Reviewed by Aricson Tarasova
February 19, 2006

Director: Mark Waters
Studio: Dreamworks SKG
MPAA: PG-13 for some sexual content
Website: www.justlikeheaven-themovie.com/main.html
Review Rating: 7.5 out of 10

Reese Witherspoon haunts Mark Roffalo in this romantic comedy about the absence of love in the lives of Elizabeth, an emergency room surgeon and David, a self-destructing widower. David is basically drinking away his life when an angry woman suddenly appears in his new San Francisco apartment and tells him to get out. After a few more odd encounters with this blonde control freak, David is convinced his apartment is haunted and takes measures to evict the spirit, that is, until he begins to get to know her. With David's help, the spirit starts to remember her former life as a lonely trauma surgeon. The two begin to fall in love, but the romance is challenged when Elizabeth 's existence as a spirit is threatened.

It's Just Like Heaven for Dave (Mark Ruffalo) and his soul-mate Elizabeth (Reese Witherspoon).

Although an enjoyable romantic comedy, Just Like Heaven adheres too closely to the formula of the genre, the Hollywood rule of thumb forbidding romantic comedies to be any longer than ninety minutes. I feel this rule applied to Just Like Heaven , confines it too tightly and does not allow enough time for the lead characters to fall in love. This is also due to the fact that the narrative is what is considered a “high-concept” film (a film with larger-than-life qualities). The formulaic plot moves a little too fast for full development of the characters, but what is shown of them is well done.

David and Elizabeth's conflicting personalities and their tragic emotional handicaps make their relationship believable and heartwarming to watch. Despite their constant bickering and badgering, they learn from each other what loveless and unfulfilling lives they had been leading. This is a refreshing change from the cheaply packaged sentiments and bleak social commentaries prevalent in today's movie industry; however, I would like to have seen the high-concepted-ness of the film properly articulate itself without conforming to a clichéd third act that unnecessarily blares a possible analogy with the recent Terri Schiavo debate.

Just Like Heaven has a sweet, naive innocence about it which comes off as conservative. The characters are all inoffensive, clean-cut, responsible and mostly Anglo – right down to the slutty neighbor and the party-animal buddy.

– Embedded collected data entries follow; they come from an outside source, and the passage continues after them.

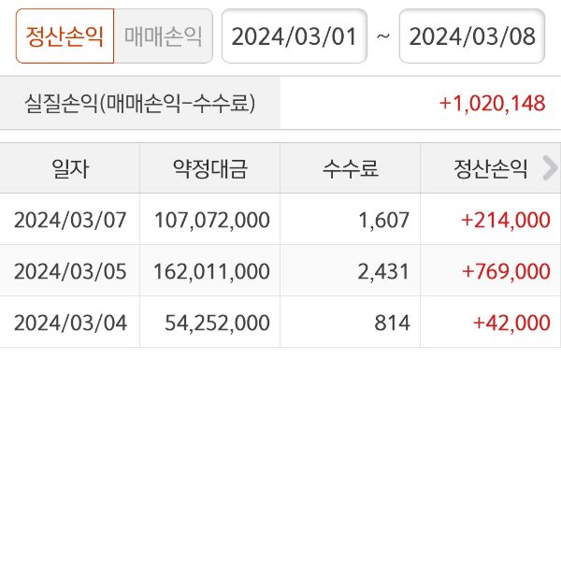Viewport: 561px width, 561px height.
Task: Click the 실질손익(매매손익-수수료) label
Action: [x=140, y=103]
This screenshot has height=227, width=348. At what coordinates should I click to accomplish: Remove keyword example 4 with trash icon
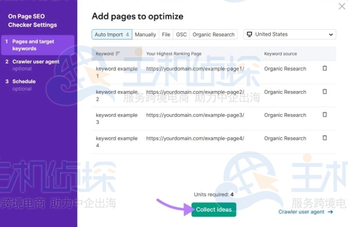[324, 138]
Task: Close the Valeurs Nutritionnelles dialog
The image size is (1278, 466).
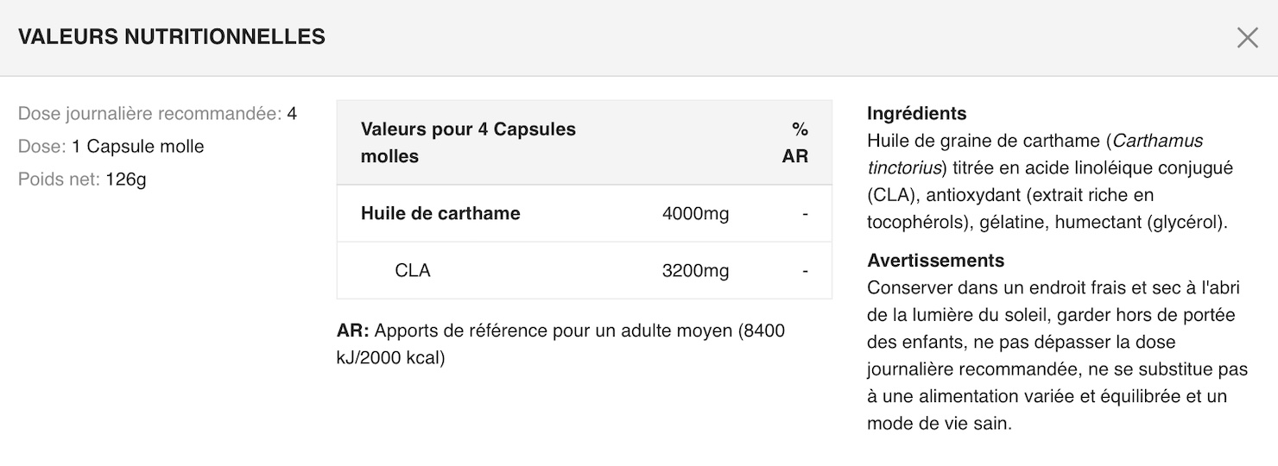Action: coord(1247,37)
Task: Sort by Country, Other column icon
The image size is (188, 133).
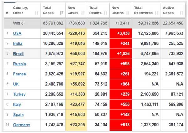Action: (x=37, y=13)
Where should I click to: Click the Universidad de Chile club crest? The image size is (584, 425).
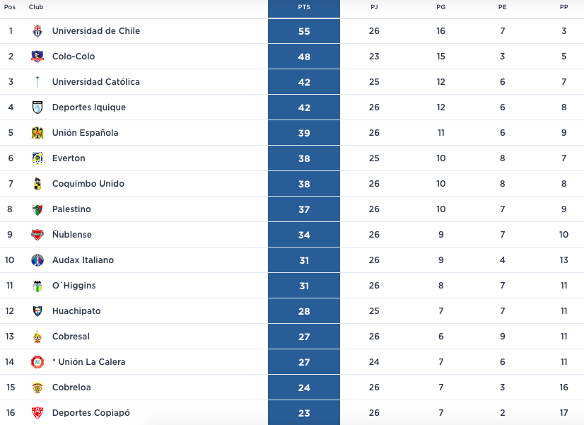point(37,31)
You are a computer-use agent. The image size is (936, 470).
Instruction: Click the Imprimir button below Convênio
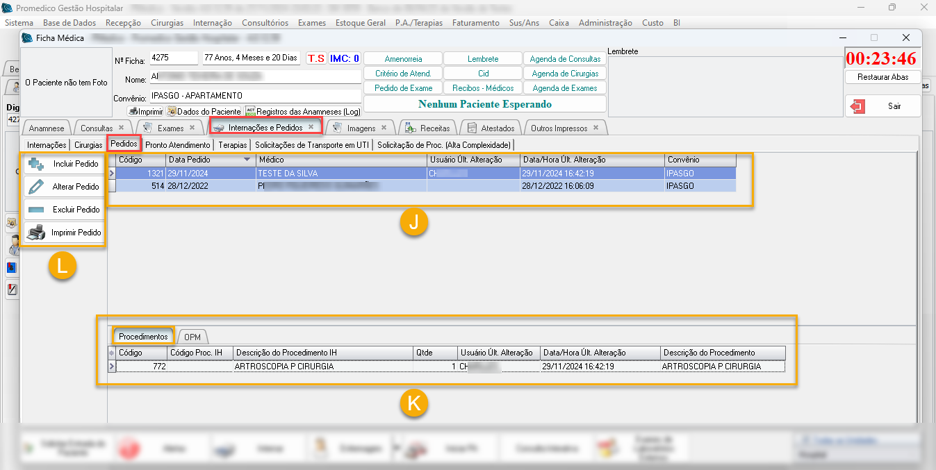[x=145, y=111]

The film shows a fairy tale representation of San Francisco , leaving out the diversity and problems of the real San Francisco . There are no homeless people in Just Like Heaven's San Francisco , or even any gay characters (only light-hearted jokes referring to them). The only diversity in the film is reflected by an Asian-American supporting character and a very minor African-American character. Although I was not disturbed by such a sweet, homogenous one-sided portrayal of San Francisco , I was very conscience of it.

The romantic fantasy found in Just Like Heaven embraces the values and ideals of a very specific audience: the conservative, Anglo-American middle class. Now, I'm not a part of that particular group, so to speak, but I can appreciate Just Like Heaven as a work of art, representing the hopes and dreams of that distinct cultural perspective in the same way that I could appreciate different perspectives found in any ethnocentric film.

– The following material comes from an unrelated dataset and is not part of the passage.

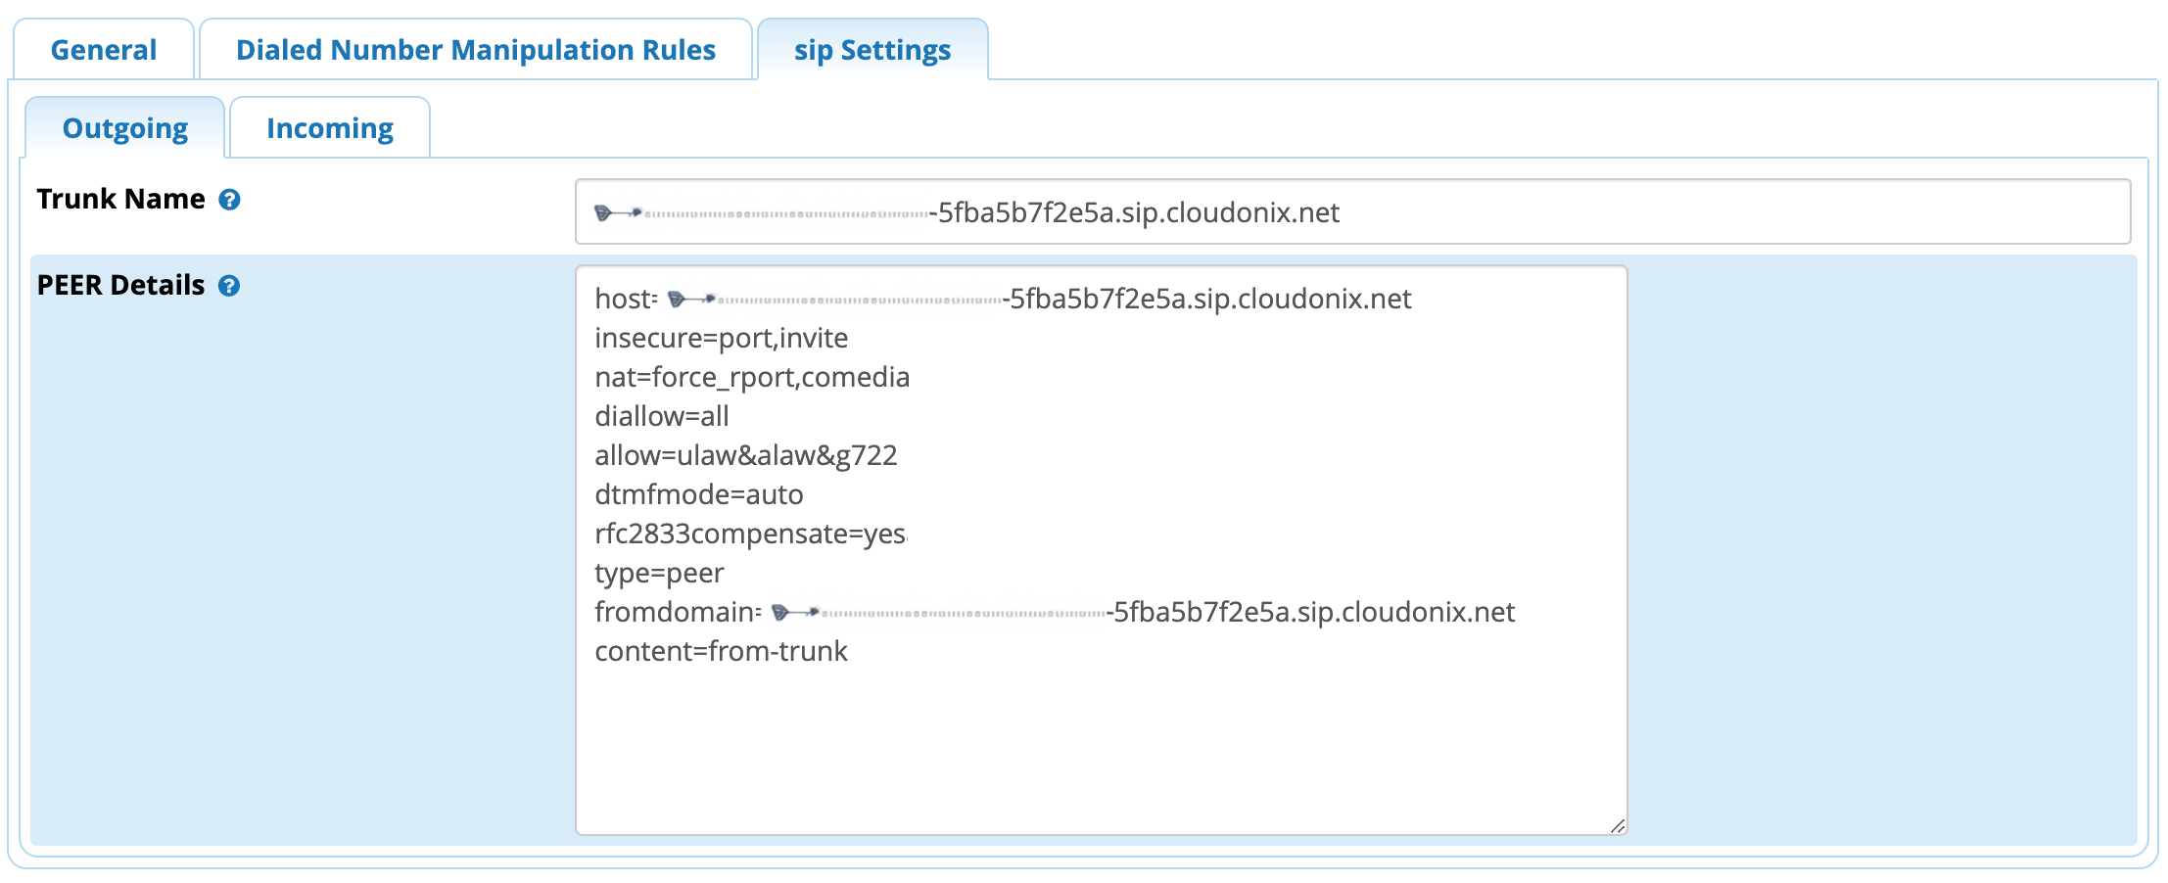Click the insecure=port,invite line
The height and width of the screenshot is (883, 2168).
(722, 338)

Just like Heaven does reduce working-class Anglos, Catholics, Chinese, and liberals to subjects for comedic effects. These caricatures appear mainly in a montage during which David hires representatives of these groups to get rid of Elizabeth 's spirit. The caricatures, though not blatantly racist, do belittle the narrative's emotional effectiveness and cheapen the film. The subjects also reinforce the attitude that other races/beliefs are to be tolerated, but not respected.

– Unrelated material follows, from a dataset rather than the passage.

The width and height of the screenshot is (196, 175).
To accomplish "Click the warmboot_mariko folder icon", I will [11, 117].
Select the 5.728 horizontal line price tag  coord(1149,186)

I am giving Just Like Heaven only a Medium Evolution Rating. Although an enjoyable film, the movie's replay value is diminished by the small-mindedness reflected in the caricatures portrayed and the short, formulaic narrative that diminished the quality of the two lead actors. Just Like Heaven could have been a funnier, more fulfilling and bigger film if the filmmakers could have been, well… a little bit more sensitive to the material that they were handling.